Introduction — Why We’re Racing for Sub-Second Voice Loops
In October 2024 OpenAI unveiled its Realtime API, the first end-to-end multimodal model able to convert speech → text → reasoning → speech fast enough to feel human.
That launch set the hype machine spinning: “Why bother wiring three engines together when a single neural giant can do voice-to-voice in one shot?”
Reality check:
Pain Point | Real-time Voice API |
---|---|
Cost | ~$20/hour of two-way conversation — rough for contact-center scale. |
Voices | Locked to a handful of OpenAI-curated timbres; no custom cloning or branded voices. |
Swapability | You wait for their next model drop — can’t plug in a brand-new STT or TTS that shipped yesterday. |
Meanwhile, the open-source and vendor ecosystem didn’t sit still. By mid-2025 we could stitch together Deepgram STT + GPT-4 Nano/Mini + Cartesia Sonic (or ElevenLabs) and hit similar latency for a fraction of the cost — while choosing any voice we like.
The trick is to keep every stage modular:
- Speech-to-Text (STT) — use whatever recognizer is fastest or cheapest today.
- Large Language Model (LLM) — swap Mini ↔ Nano ↔ Flash checkpoints as they evolve.
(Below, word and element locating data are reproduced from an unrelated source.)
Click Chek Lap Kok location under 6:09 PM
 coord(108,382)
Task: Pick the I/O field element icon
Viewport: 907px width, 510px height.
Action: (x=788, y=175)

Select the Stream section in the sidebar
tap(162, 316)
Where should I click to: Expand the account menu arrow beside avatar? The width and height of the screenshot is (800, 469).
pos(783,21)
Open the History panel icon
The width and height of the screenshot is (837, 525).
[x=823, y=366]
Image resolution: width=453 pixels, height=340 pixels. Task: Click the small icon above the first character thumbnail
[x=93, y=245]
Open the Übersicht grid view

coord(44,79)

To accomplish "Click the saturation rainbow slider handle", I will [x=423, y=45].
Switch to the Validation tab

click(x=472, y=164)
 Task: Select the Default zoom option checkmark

- Text-to-Speech (TTS) — pick the voice library that matches your brand.
Enter LiveKit
The glue that lets us shuffle those building blocks in real time is LiveKit — a WebRTC orchestration layer with an SDK that can fan-out telephone legs, browser streams, and AI workers on the same SFU.
New STT, LLM, or TTS drops on a Friday?
We just swap the block, restart the worker, and it's live by lunch.
No retraining. No monolithic rebuilds. Just composable parts evolving at their own pace.
What “Latency” Really Means (and Why It Hurts)
Human turn-taking is fast. Large-scale multilingual studies show that the median inter-turn gap is ≈ 200 ms, but the range spans from as low as 7 ms (in Japanese) to over 440 ms (in Danish), depending on the language, sentence structure, and context of the exchange [1].
A replication focused on English measured an average gap of 236 ms ± 520 ms SD, confirming that even within a single language, there’s wide variance depending on interaction type and formality.
When the silence between turns stretches, our perception shifts:
One-way gap | How it feels |
---|---|
< ≈ 400 ms | Still “natural”, but you notice a beat. |
> ≈ 400 ms | ITU-T G.114 flags this as unacceptable for conversational quality. |
> ≈ 600–700 ms | Most people label the call “robotic” or “satellite-delayed”. |
These reference points form the benchmark we’re chasing:
get the bot’s first syllable inside the ~400 ms comfort zone—or, at the very least, close enough that the pause doesn’t break the conversational rhythm.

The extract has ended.